Le politique face au « Bien » et au « Mal »
En 2010, le gouvernement britannique a souhaité que l’ancien Premier ministre, Tony Blair, soit entendu par une commission sur les conditions dans lesquelles il a engagé la Grande-Bretagne, aux côtés des Etats-Unis d’Amérique, dans l’invasion de l’Irak. Rendant compte de cette audition dans un article intitulé « Tony Blair, le dernier croisé » le journal Le Monde écrit ceci : « Pour Tony Blair, cela ne fait pas l'ombre d'un doute. Saddam Hussein était "un monstre". Le dictateur irakien incarnait "le mal". (…) Pétri de religion, pratiquant austère tout récemment passé de l'anglicanisme au catholicisme, l'ancien premier ministre britannique est convaincu depuis toujours, "même si ce n'est plus à la mode de l'affirmer tout haut", écrivait-il en 1994, que le monde se divise entre "le bien et le mal", entre "le juste et l'injuste". La motivation fondamentale de l'invasion anglo-américaine amorcée le 20 mars 2003 est là. » (1)
Une fois encore, au nom de cette science « du bien et du mal » que le livre de La Genèse nous présente comme la tentation première de l’être humain, des dirigeants politiques s’arrogent le doit de s’affranchir des règles de l’éthique, la fin justifiant tous les moyens. Dès lors, les aventures militaires deviennent des croisades qui annoncent une future guerre des civilisations. N’y aurait-il, en politique, que le choix entre des dirigeants arc-boutés sur la certitude qu’ils sont dépositaires du vrai et du juste et un relativisme gérant les crises au hasard des intérêts à court terme des protagonistes ?
De la prison où l’avait enfermé le régime communiste en Tchécoslovaquie, le dissident Vaclav Havel écrivait ceci à sa femme, Olga : « Le fait que toutes les tentatives de créer rapidement le "paradis sur terre" aboutissent inévitablement à "l’enfer sur terre" est exprimé très clairement par l’image du royaume céleste qui n’est pas "de ce monde". C’est vrai : une vie relativement supportable ne peut être assurée que par une humanité qui s’oriente vers "l’au-delà" du monde, une humanité qui, dans tous ces "ici" et "maintenant", se rattache à l’infini, à l’absolu et à l’éternité. Une orientation inconditionnelle vers le "maintenant" et l’"ici", même si elle est très supportable, métamorphose tous les "maintenant" et tous les "ici" supportables en désolation et finit par les tacher de sang » (2). Huit ans après, le 23 janvier 1990, le Président Havel, dans son premier discours devant l’Assemblée fédérale tchécoslovaque définissait comment il comprenait son rôle : « J’aimerais, dans le cadre de mes possibilités limitées, rappeler toujours l’existence d’un horizon spirituel, désintéressé, ou, si vous voulez, non politique » (3).

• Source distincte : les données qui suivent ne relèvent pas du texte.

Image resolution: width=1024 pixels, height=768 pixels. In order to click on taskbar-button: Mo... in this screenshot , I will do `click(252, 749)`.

La tâche du politique est de gérer le présent dans toutes ses ambiguïtés en évitant de se draper dans des valeurs dont il serait le seul dépositaire. Les balbutiements vers une régulation des conflits à travers les institutions internationales sont le signe que ce qu’on appelle la « violence légitime » ne soit pas le seul fait des Etats Nations et reste soumise à l’arbitrage international. Pour que les inévitables compromis que suppose la vie des hommes ne soient pas des compromissions, il est nécessaire de ne cesser de rappeler à l’être humain que son aventure ne s’épuise pas dans le champ du politique.
Bernard Ginisty
(1) Journal Le Monde du 1er février 2010
(2) Vaclav HAVEL, lettre du 4/09/1982 in Lettres à Olga, éditions de l’Aube, 1990, p. 410-411.
(3) Vaclav HAVEL, Pour un président qui préside. Discours prononcé le 23 janvier 1990 à l’assemblée fédérale de Tchécoslovaquie in : L’amour et la vérité doivent triompher de la haine et du mensonge, éditions de l’Aube, 1990, p. 41.